The ICA APIs are hosted via a swagger-based UI in accordance to the OpenAPI 3.0 specification.

API Reference

API Beginner Guide

CORS Support

The APIs support Cross-origin resources sharing (CORS).

Cursor- versus Offset-based Pagination

Cursor-based pagination is fast, but does not support sorting, while offset-based pagination is slower, but supports sorting. If no pagination method is selected in the API call, the sort parameter is used to choose the default pagination.

  • When no sorting is set, cursor based pagination will be used by default.

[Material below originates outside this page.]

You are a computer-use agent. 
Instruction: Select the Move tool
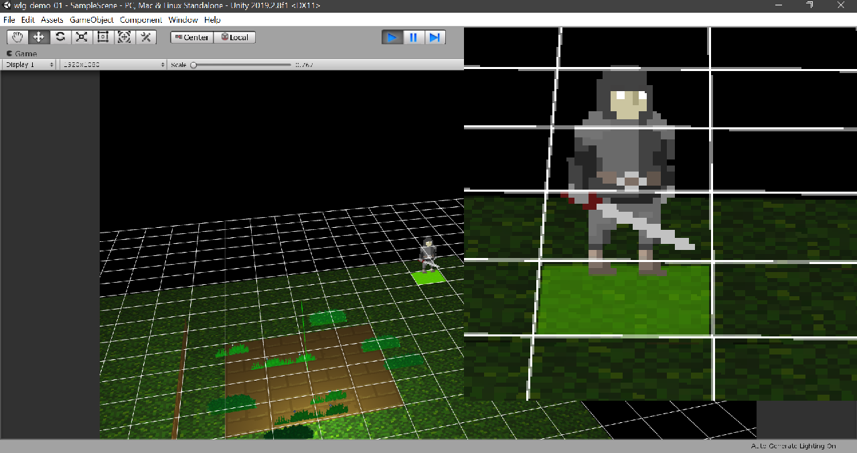click(x=39, y=37)
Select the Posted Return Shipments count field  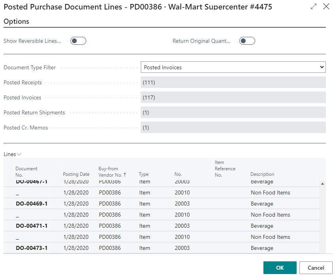click(x=233, y=112)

  • When sorting is requested, offset-based pagination is used.

Cursor-based pagination

Uses a pointer to a specific record and then returns the records following this record. It is able to handle data updates without skipping records or displaying them twice and at a faster speed, but can only handle small data jumps. There is also no easy option to sort or no way to skip pages, so if you want page X, all pages leading up to X must also be requested because each page contains the pointer to the next page.

Cursor-based pagination uses the parameter pageSize (amount of rows to return) in combination with pageToken (the cursor to get subsequent results). The parameter remainingRecords shows the number of records after the current cursor which are not shown. remainingRecords is an approximation only, as this number can increase or decrease while you are paging because records might be added or removed.

Example

  • A list of projects, with 2 projects returned per page (enter your API key in the YOUR_API_KEY part of the expression)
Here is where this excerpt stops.